New York Community Bancorp, Inc. (NYSE:NYCB) (the “Company”) today reported GAAP earnings of $114.2 million, or $0.26 per diluted share, for the three months ended September 30, 2013, and $355.4 million, or $0.80 per diluted share, for the nine months ended at that date.
The Company also reported cash earnings of $124.5 million, or $0.28 per diluted share, for the current third quarter and $385.5 million, or $0.88 per diluted share, for the current nine-month period. (1)

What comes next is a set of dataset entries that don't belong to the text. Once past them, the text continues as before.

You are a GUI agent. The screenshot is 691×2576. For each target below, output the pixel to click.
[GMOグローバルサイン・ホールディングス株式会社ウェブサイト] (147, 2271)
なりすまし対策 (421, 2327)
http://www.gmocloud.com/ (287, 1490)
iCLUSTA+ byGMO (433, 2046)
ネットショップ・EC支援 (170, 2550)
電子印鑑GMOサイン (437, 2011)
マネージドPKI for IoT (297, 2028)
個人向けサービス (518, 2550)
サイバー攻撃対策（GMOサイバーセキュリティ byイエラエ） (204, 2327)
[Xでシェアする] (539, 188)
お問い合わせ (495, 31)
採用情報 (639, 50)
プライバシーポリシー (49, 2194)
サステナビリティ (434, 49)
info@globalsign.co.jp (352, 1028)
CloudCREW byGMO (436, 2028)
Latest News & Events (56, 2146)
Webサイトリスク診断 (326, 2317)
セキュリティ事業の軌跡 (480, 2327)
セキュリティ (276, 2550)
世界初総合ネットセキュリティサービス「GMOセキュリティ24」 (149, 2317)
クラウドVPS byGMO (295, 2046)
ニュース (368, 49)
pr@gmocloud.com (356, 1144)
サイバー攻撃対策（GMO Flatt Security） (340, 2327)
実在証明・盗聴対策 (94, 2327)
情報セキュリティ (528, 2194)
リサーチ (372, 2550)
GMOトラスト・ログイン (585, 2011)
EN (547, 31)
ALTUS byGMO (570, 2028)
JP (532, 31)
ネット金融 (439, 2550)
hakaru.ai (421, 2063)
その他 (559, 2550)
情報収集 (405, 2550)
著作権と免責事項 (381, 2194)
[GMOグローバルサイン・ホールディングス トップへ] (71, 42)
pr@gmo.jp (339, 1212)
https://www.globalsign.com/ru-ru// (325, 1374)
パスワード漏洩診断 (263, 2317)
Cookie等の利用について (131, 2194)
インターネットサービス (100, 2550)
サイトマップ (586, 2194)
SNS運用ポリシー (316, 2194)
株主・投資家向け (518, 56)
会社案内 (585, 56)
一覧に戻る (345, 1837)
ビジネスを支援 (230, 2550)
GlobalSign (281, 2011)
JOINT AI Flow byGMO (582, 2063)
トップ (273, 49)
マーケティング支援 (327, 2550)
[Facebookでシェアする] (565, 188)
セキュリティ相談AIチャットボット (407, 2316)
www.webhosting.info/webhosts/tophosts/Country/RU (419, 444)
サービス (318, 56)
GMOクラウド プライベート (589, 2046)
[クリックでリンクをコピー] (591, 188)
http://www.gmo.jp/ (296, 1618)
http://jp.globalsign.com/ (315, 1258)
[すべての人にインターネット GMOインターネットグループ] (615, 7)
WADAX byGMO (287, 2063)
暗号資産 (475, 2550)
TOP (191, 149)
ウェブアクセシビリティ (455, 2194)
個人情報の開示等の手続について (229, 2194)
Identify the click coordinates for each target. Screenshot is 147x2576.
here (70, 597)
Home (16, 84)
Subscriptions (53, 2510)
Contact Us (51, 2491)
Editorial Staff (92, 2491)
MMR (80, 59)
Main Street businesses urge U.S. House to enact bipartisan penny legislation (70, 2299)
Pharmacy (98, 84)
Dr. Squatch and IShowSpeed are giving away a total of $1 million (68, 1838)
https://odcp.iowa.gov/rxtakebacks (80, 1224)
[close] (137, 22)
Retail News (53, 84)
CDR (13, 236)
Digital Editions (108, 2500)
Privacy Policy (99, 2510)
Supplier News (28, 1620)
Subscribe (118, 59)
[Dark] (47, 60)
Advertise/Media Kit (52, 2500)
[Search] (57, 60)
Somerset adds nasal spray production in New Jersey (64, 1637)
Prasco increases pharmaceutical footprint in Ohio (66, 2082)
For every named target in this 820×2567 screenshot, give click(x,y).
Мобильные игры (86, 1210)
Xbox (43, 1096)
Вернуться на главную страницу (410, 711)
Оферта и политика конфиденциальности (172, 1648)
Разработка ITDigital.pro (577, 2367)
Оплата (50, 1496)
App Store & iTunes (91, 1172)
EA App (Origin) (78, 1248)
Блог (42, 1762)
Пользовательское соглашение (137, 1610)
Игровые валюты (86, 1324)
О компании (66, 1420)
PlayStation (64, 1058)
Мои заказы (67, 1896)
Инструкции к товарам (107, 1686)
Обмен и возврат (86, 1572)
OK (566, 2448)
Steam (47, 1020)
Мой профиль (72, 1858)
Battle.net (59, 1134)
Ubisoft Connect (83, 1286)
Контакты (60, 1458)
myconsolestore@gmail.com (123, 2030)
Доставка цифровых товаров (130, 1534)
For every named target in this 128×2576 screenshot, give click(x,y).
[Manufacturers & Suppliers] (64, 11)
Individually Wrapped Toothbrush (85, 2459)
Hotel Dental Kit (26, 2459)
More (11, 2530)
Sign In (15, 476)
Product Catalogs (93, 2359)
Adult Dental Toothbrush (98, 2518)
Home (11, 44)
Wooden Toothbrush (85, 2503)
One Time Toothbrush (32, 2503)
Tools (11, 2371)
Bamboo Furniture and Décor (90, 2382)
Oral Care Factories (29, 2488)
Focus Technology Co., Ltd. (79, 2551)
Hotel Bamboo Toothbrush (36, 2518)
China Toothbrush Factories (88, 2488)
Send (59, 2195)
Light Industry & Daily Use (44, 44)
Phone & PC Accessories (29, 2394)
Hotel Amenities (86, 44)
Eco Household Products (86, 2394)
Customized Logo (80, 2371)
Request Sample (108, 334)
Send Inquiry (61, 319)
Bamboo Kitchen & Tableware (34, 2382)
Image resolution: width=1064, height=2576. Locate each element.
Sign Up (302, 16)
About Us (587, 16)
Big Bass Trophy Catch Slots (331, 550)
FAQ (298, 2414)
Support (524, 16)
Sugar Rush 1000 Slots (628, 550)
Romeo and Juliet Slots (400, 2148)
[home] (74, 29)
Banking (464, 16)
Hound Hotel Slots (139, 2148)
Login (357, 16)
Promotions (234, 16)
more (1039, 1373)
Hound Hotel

Please Note: Footnotes are located on the last page of text. As further discussed in the footnotes, “cash earnings,” “tangible assets,” “average tangible assets,” “tangible stockholders’ equity,” “average tangible stockholders’ equity,” and the related measures are all non-GAAP financial measures.Commenting on the Company’s third quarter performance, President and Chief Executive Officer Joseph R. Ficalora stated, “The last three months were significant for the opportunities they provided to demonstrate the strength of our business model and the particular merits of our core business strategies. Reflecting significant loan and asset growth and the stellar quality of our assets, we generated third quarter GAAP earnings of $114.2 million, bringing our nine-month GAAP earnings to $355.4 million, or $0.80 per diluted share. “Looking next at our balance sheet, one cannot help but notice that our assets rose $1.6 billion from the year-end 2012 balance to a Company high of $45.8 billion at September 30, 2013. Most of that growth occurred in just the last quarter, and was driven by the production of multi-family loans in our traditional lending niche. “Of the $3.4 billion of loans we produced for investment in the current third quarter, $2.6 billion, or 77.6%, were, in fact, multi-family loans. This is the largest volume of multi-family loans we’ve produced in a single quarter—and we’ve been producing multi-family loans for more than 40 years. With nine-month originations rising $1.6 billion year-over-year, to $5.6 billion, our portfolio of multi-family loans grew 8.6% from the balance recorded at the end of December to $20.2 billion, representing 69.2% of total held-for-investment loans at September 30th.